Your answer should repeat every line of the records below in which the word "computer" appears.

Collection entries:
•••

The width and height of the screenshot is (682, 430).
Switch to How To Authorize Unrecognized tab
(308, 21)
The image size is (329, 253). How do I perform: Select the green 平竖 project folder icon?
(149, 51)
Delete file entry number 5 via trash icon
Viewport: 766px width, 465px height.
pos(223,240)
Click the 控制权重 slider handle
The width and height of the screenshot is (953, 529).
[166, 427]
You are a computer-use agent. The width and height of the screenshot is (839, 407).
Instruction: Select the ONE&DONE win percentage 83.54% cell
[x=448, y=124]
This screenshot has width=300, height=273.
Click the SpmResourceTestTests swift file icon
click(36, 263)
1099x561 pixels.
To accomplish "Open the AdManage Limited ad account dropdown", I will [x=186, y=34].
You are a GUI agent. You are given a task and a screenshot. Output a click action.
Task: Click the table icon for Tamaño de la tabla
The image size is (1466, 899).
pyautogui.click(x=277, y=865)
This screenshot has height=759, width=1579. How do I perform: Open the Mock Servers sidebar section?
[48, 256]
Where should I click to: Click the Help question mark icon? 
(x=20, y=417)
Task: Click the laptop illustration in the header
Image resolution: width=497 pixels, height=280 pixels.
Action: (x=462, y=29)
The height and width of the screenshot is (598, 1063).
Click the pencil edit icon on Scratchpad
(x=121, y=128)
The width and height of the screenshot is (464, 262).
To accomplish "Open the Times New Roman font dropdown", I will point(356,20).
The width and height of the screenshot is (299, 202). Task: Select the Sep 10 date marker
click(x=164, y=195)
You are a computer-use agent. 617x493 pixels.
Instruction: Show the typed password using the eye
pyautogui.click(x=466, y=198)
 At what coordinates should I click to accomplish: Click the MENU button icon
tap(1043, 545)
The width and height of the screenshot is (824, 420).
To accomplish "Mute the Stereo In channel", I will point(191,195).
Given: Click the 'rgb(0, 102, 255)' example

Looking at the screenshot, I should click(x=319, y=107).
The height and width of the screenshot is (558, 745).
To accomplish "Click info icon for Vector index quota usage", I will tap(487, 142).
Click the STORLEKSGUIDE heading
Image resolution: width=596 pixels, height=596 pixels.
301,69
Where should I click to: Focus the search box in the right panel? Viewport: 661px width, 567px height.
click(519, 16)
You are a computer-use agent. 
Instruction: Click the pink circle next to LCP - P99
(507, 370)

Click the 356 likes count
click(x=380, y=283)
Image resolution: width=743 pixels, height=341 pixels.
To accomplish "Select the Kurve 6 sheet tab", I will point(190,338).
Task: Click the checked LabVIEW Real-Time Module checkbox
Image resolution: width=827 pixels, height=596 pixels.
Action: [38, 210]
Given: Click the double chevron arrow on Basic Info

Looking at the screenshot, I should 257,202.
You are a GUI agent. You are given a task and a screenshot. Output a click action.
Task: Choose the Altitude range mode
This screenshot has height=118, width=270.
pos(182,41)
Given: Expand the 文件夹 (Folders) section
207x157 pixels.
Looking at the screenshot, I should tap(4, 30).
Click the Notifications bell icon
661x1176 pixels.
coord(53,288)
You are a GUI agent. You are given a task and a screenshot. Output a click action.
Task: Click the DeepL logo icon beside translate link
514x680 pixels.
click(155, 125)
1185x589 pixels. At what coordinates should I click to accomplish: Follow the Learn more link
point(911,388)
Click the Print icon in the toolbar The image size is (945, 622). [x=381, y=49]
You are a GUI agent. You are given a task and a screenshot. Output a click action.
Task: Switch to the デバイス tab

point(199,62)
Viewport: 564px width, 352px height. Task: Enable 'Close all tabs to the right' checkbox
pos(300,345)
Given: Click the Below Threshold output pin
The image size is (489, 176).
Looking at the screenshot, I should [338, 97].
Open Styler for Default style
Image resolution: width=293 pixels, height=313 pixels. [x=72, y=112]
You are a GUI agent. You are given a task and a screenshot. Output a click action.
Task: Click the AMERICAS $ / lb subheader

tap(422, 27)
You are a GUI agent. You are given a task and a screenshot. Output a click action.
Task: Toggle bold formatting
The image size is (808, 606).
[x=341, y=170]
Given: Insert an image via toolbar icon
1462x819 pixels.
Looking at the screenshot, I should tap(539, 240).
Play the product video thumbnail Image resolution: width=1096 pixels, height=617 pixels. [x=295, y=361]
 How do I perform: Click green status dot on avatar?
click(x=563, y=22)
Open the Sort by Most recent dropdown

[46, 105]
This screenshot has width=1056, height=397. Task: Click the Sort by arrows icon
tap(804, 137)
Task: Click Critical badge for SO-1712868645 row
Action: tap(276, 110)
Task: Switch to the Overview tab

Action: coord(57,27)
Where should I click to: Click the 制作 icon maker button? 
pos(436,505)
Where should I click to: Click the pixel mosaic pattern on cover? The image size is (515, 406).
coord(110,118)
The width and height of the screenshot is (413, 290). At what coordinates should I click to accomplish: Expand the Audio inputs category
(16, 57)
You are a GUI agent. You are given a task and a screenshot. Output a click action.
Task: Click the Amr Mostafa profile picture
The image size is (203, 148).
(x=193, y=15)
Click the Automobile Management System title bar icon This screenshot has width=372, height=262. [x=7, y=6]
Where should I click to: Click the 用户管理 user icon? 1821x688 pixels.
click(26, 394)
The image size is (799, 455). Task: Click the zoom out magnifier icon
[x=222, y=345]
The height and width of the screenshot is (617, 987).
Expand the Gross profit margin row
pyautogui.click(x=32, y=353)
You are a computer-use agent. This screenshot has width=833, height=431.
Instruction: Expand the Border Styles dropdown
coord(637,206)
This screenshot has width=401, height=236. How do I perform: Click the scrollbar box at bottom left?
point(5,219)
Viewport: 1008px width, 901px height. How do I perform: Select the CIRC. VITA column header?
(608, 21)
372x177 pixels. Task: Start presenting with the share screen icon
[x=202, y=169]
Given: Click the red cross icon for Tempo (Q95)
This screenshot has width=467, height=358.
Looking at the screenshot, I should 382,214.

•••

ANSWER SECTION ▸
You are a computer-use agent. The width and height of the screenshot is (839, 407).
You are a computer-use agent. 617x493 pixels.
You are a computer-use agent. 
You are a computer-use agent. This screenshot has width=833, height=431.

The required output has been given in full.